> [Task item]: Every entry, exactly as given, must be retyped.

(Records from a data source)
-------------------------
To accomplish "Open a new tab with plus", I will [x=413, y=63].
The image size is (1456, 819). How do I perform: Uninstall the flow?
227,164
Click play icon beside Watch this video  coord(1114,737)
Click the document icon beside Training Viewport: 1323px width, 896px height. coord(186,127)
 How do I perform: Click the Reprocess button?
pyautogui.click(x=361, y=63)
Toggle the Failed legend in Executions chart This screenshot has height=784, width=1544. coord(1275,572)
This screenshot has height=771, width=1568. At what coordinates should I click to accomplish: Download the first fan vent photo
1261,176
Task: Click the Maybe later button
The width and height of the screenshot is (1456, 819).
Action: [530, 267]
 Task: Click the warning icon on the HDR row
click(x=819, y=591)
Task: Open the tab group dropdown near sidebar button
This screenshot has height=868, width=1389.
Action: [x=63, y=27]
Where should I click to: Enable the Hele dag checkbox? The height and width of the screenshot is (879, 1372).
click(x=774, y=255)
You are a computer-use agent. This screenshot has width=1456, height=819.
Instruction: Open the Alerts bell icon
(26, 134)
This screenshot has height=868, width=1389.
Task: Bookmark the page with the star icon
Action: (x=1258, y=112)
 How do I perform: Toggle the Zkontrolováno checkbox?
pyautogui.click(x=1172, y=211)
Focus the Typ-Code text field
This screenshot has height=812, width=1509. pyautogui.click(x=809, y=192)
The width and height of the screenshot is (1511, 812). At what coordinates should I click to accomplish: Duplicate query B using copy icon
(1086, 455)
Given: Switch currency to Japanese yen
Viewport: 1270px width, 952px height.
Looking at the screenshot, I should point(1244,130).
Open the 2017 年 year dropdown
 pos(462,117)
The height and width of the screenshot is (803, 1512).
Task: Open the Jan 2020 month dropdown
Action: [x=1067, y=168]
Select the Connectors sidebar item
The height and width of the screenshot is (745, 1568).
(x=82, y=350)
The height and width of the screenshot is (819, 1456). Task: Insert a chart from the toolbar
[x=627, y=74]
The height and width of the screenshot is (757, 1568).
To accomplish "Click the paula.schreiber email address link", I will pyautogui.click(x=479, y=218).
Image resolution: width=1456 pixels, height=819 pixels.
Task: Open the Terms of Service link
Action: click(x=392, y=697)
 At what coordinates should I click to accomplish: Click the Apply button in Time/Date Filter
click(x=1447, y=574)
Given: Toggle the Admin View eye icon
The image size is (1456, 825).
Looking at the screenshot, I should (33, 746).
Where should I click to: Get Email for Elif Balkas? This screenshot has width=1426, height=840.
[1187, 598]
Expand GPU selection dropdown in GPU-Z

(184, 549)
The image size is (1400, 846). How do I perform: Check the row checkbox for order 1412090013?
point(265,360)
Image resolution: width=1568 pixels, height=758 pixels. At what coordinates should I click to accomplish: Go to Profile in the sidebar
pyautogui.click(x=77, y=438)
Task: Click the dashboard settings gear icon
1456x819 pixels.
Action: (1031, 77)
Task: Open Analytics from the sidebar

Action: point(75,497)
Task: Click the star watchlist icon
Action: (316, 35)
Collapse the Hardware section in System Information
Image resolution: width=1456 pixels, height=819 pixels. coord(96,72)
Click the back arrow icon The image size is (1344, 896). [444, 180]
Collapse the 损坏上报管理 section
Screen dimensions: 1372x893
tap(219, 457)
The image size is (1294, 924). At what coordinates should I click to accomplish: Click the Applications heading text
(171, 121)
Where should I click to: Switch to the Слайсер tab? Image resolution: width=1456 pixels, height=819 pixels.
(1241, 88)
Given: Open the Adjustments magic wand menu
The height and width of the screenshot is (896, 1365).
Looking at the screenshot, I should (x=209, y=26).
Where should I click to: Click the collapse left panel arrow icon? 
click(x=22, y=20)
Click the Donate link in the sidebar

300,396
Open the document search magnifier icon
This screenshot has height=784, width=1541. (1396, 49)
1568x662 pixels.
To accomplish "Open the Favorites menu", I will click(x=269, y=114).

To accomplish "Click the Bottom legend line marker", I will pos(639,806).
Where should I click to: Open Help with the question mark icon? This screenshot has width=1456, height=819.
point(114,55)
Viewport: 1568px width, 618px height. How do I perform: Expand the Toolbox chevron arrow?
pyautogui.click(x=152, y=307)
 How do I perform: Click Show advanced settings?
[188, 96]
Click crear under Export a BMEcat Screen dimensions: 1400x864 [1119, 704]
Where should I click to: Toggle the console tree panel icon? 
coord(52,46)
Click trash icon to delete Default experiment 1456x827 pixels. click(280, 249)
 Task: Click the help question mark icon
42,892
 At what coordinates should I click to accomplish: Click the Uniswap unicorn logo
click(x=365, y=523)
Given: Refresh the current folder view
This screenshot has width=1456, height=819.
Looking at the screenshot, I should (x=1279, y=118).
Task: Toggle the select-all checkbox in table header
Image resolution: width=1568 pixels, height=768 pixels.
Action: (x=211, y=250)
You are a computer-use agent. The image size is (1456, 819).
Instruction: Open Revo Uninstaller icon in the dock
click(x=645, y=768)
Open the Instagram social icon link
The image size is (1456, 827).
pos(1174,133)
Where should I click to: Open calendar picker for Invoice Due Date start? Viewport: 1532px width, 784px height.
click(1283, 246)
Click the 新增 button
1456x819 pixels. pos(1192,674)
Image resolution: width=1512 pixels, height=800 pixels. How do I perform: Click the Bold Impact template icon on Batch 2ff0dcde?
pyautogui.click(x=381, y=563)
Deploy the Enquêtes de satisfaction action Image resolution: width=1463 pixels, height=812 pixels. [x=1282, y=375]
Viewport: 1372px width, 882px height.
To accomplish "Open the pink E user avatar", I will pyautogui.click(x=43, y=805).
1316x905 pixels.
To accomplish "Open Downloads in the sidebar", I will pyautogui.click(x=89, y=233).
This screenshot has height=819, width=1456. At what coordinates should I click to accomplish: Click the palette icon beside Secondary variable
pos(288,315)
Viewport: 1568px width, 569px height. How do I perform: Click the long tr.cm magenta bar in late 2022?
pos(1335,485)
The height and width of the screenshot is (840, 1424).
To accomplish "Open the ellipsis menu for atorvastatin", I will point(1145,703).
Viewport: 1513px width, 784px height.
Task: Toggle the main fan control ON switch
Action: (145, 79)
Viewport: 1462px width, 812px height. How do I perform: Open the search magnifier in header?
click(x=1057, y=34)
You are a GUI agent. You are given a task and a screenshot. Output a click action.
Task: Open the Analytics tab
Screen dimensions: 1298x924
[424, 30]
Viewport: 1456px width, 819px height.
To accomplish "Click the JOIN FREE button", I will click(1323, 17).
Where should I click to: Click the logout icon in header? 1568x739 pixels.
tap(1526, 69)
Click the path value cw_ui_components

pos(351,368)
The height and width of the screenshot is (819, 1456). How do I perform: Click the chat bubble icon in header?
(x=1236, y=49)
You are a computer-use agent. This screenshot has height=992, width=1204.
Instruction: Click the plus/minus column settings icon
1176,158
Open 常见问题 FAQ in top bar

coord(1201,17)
-------------------------
> [Result]:
To accomplish "Open a new tab with plus", I will [x=413, y=63].
The image size is (1456, 819). How do I perform: Uninstall the flow?
227,164
Click play icon beside Watch this video  coord(1114,737)
Click the document icon beside Training Viewport: 1323px width, 896px height. coord(186,127)
 How do I perform: Click the Reprocess button?
pyautogui.click(x=361, y=63)
Toggle the Failed legend in Executions chart This screenshot has height=784, width=1544. coord(1275,572)
This screenshot has height=771, width=1568. At what coordinates should I click to accomplish: Download the first fan vent photo
1261,176
Task: Click the Maybe later button
The width and height of the screenshot is (1456, 819).
Action: [530, 267]
 Task: Click the warning icon on the HDR row
click(x=819, y=591)
Task: Open the tab group dropdown near sidebar button
This screenshot has height=868, width=1389.
Action: [x=63, y=27]
Where should I click to: Enable the Hele dag checkbox? The height and width of the screenshot is (879, 1372).
click(x=774, y=255)
You are a computer-use agent. This screenshot has width=1456, height=819.
Instruction: Open the Alerts bell icon
(26, 134)
This screenshot has height=868, width=1389.
Task: Bookmark the page with the star icon
Action: (x=1258, y=112)
 How do I perform: Toggle the Zkontrolováno checkbox?
pyautogui.click(x=1172, y=211)
Focus the Typ-Code text field
This screenshot has height=812, width=1509. pyautogui.click(x=809, y=192)
The width and height of the screenshot is (1511, 812). At what coordinates should I click to accomplish: Duplicate query B using copy icon
(1086, 455)
Given: Switch currency to Japanese yen
Viewport: 1270px width, 952px height.
Looking at the screenshot, I should point(1244,130).
Open the 2017 年 year dropdown
 pos(462,117)
The height and width of the screenshot is (803, 1512).
Task: Open the Jan 2020 month dropdown
Action: [x=1067, y=168]
Select the Connectors sidebar item
The height and width of the screenshot is (745, 1568).
(x=82, y=350)
The height and width of the screenshot is (819, 1456). Task: Insert a chart from the toolbar
[x=627, y=74]
The height and width of the screenshot is (757, 1568).
To accomplish "Click the paula.schreiber email address link", I will pyautogui.click(x=479, y=218).
Image resolution: width=1456 pixels, height=819 pixels.
Task: Open the Terms of Service link
Action: click(x=392, y=697)
 At what coordinates should I click to accomplish: Click the Apply button in Time/Date Filter
click(x=1447, y=574)
Given: Toggle the Admin View eye icon
The image size is (1456, 825).
Looking at the screenshot, I should (33, 746).
Where should I click to: Get Email for Elif Balkas? This screenshot has width=1426, height=840.
[1187, 598]
Expand GPU selection dropdown in GPU-Z

(184, 549)
The image size is (1400, 846). How do I perform: Check the row checkbox for order 1412090013?
point(265,360)
Image resolution: width=1568 pixels, height=758 pixels. At what coordinates should I click to accomplish: Go to Profile in the sidebar
pyautogui.click(x=77, y=438)
Task: Click the dashboard settings gear icon
1456x819 pixels.
Action: (1031, 77)
Task: Open Analytics from the sidebar

Action: point(75,497)
Task: Click the star watchlist icon
Action: (316, 35)
Collapse the Hardware section in System Information
Image resolution: width=1456 pixels, height=819 pixels. coord(96,72)
Click the back arrow icon The image size is (1344, 896). [444, 180]
Collapse the 损坏上报管理 section
Screen dimensions: 1372x893
tap(219, 457)
The image size is (1294, 924). At what coordinates should I click to accomplish: Click the Applications heading text
(171, 121)
Where should I click to: Switch to the Слайсер tab? Image resolution: width=1456 pixels, height=819 pixels.
(1241, 88)
Given: Open the Adjustments magic wand menu
The height and width of the screenshot is (896, 1365).
Looking at the screenshot, I should (x=209, y=26).
Where should I click to: Click the collapse left panel arrow icon? 
click(x=22, y=20)
Click the Donate link in the sidebar

300,396
Open the document search magnifier icon
This screenshot has height=784, width=1541. (1396, 49)
1568x662 pixels.
To accomplish "Open the Favorites menu", I will click(x=269, y=114).

To accomplish "Click the Bottom legend line marker", I will pos(639,806).
Where should I click to: Open Help with the question mark icon? This screenshot has width=1456, height=819.
point(114,55)
Viewport: 1568px width, 618px height. How do I perform: Expand the Toolbox chevron arrow?
pyautogui.click(x=152, y=307)
 How do I perform: Click Show advanced settings?
[188, 96]
Click crear under Export a BMEcat Screen dimensions: 1400x864 [1119, 704]
Where should I click to: Toggle the console tree panel icon? 
coord(52,46)
Click trash icon to delete Default experiment 1456x827 pixels. click(280, 249)
 Task: Click the help question mark icon
42,892
 At what coordinates should I click to accomplish: Click the Uniswap unicorn logo
click(x=365, y=523)
Given: Refresh the current folder view
This screenshot has width=1456, height=819.
Looking at the screenshot, I should (x=1279, y=118).
Task: Toggle the select-all checkbox in table header
Image resolution: width=1568 pixels, height=768 pixels.
Action: (x=211, y=250)
You are a computer-use agent. The image size is (1456, 819).
Instruction: Open Revo Uninstaller icon in the dock
click(x=645, y=768)
Open the Instagram social icon link
The image size is (1456, 827).
pos(1174,133)
Where should I click to: Open calendar picker for Invoice Due Date start? Viewport: 1532px width, 784px height.
click(1283, 246)
Click the 新增 button
1456x819 pixels. pos(1192,674)
Image resolution: width=1512 pixels, height=800 pixels. How do I perform: Click the Bold Impact template icon on Batch 2ff0dcde?
pyautogui.click(x=381, y=563)
Deploy the Enquêtes de satisfaction action Image resolution: width=1463 pixels, height=812 pixels. [x=1282, y=375]
Viewport: 1372px width, 882px height.
To accomplish "Open the pink E user avatar", I will pyautogui.click(x=43, y=805).
1316x905 pixels.
To accomplish "Open Downloads in the sidebar", I will pyautogui.click(x=89, y=233).
This screenshot has height=819, width=1456. At what coordinates should I click to accomplish: Click the palette icon beside Secondary variable
pos(288,315)
Viewport: 1568px width, 569px height. How do I perform: Click the long tr.cm magenta bar in late 2022?
pos(1335,485)
The height and width of the screenshot is (840, 1424).
To accomplish "Open the ellipsis menu for atorvastatin", I will point(1145,703).
Viewport: 1513px width, 784px height.
Task: Toggle the main fan control ON switch
Action: (145, 79)
Viewport: 1462px width, 812px height. How do I perform: Open the search magnifier in header?
click(x=1057, y=34)
You are a GUI agent. You are given a task and a screenshot. Output a click action.
Task: Open the Analytics tab
Screen dimensions: 1298x924
[424, 30]
Viewport: 1456px width, 819px height.
To accomplish "Click the JOIN FREE button", I will click(1323, 17).
Where should I click to: Click the logout icon in header? 1568x739 pixels.
tap(1526, 69)
Click the path value cw_ui_components

pos(351,368)
The height and width of the screenshot is (819, 1456). How do I perform: Click the chat bubble icon in header?
(x=1236, y=49)
You are a computer-use agent. This screenshot has height=992, width=1204.
Instruction: Click the plus/minus column settings icon
1176,158
Open 常见问题 FAQ in top bar

coord(1201,17)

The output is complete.